This month, the Carolinian (New York-Raleigh-Charlotte) celebrates 23 years of connecting the Tar Heel state with the greater Northeast. The start of service on May 12, 1990 cemented a fruitful partnership between North Carolina and Amtrak that continues today.

Amtrak Florida Poster

The current Carolinian, which links the state’s financial hub and capital, is actually an outgrowth of an earlier experimental service over the same route. Supported by a $500,000 state contribution, the trial service lasted from October 1984 until September 1985.1 This Carolinian ran as an independent train between Charlotte and Richmond, Va., where its cars were then attached to the Palmetto (New York-Jacksonville) for through service to Washington and New York. According to newspaper accounts, hundreds of people gathered in Raleigh to see off the inaugural train. North Carolina Transportation Secretary William Roberson noted that nearly a third of the state’s residents lived close to the route, which had stops in cities such as Salisbury, Greensboro, Durham and Henderson.2

Although ridership was strong with 120,000 riders, this early version of the Carolinian ended because typical passenger trips were shorter than expected and revenues therefore did not meet projections.3 Passengers tended to travel between cities within the state rather than continue to points north, which would have boosted the train’s overall financial performance.

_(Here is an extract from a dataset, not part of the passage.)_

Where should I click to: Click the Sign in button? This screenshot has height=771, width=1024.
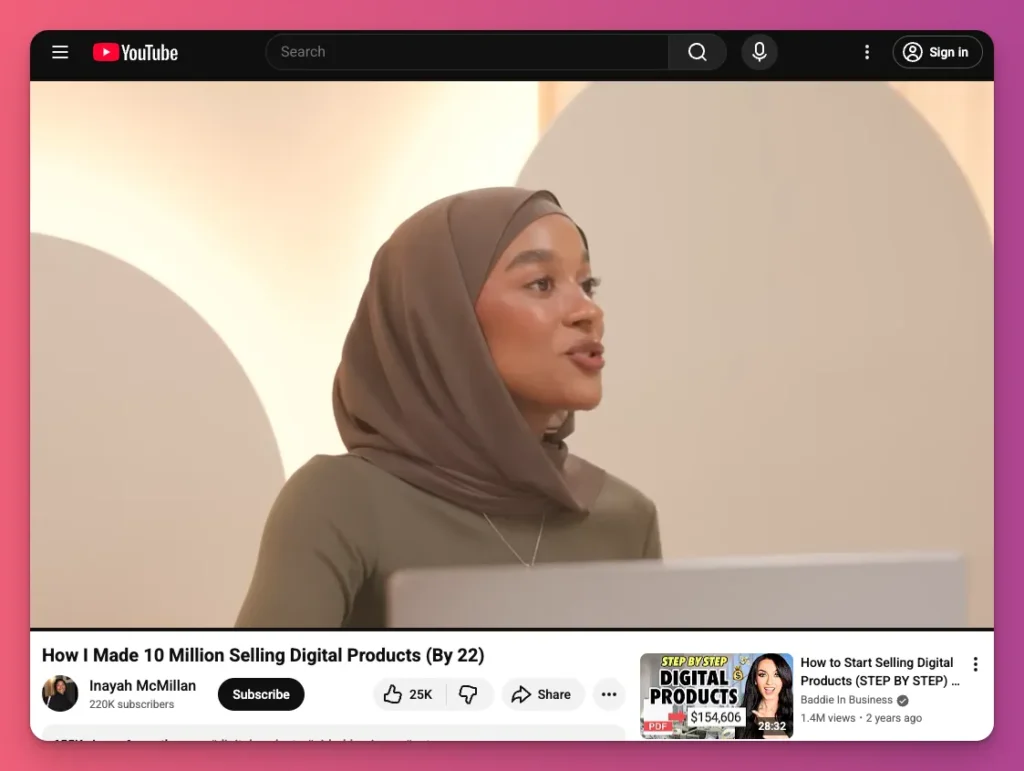pyautogui.click(x=937, y=52)
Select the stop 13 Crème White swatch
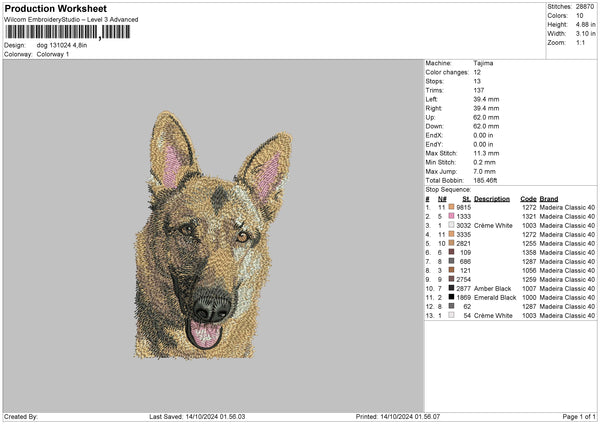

Over the ensuing years, the idea of a rail link between Charlotte and Raleigh did not fade from the minds of state transportation planners and rail advocates. In 1989, under the administration of Governor James G. Martin, the legislature created the Highway Trust Fund. While its primary purpose was to fund highway improvements, it also provided money for highway alternatives including intercity passenger rail services.4 Concurrently, a Rail Passenger Task Force submitted a plan of action for enhancing the state’s rail network, with renewed attention given to the Charlotte-Raleigh corridor. Thus, with the strong backing of the governor and legislature, North Carolina initiated the modern Carolinian service.


The Carolinian's inaugural run began at the historic Rocky Mount depot.

The revived Carolinian was similar to its predecessor in that it too was joined with the Palmetto for the northern leg of its route; but rather than connect the trains in Richmond, this maneuver was accomplished in Rocky Mount. On its independent run, the train would generally consist of a locomotive, two coaches and a café-lounge car.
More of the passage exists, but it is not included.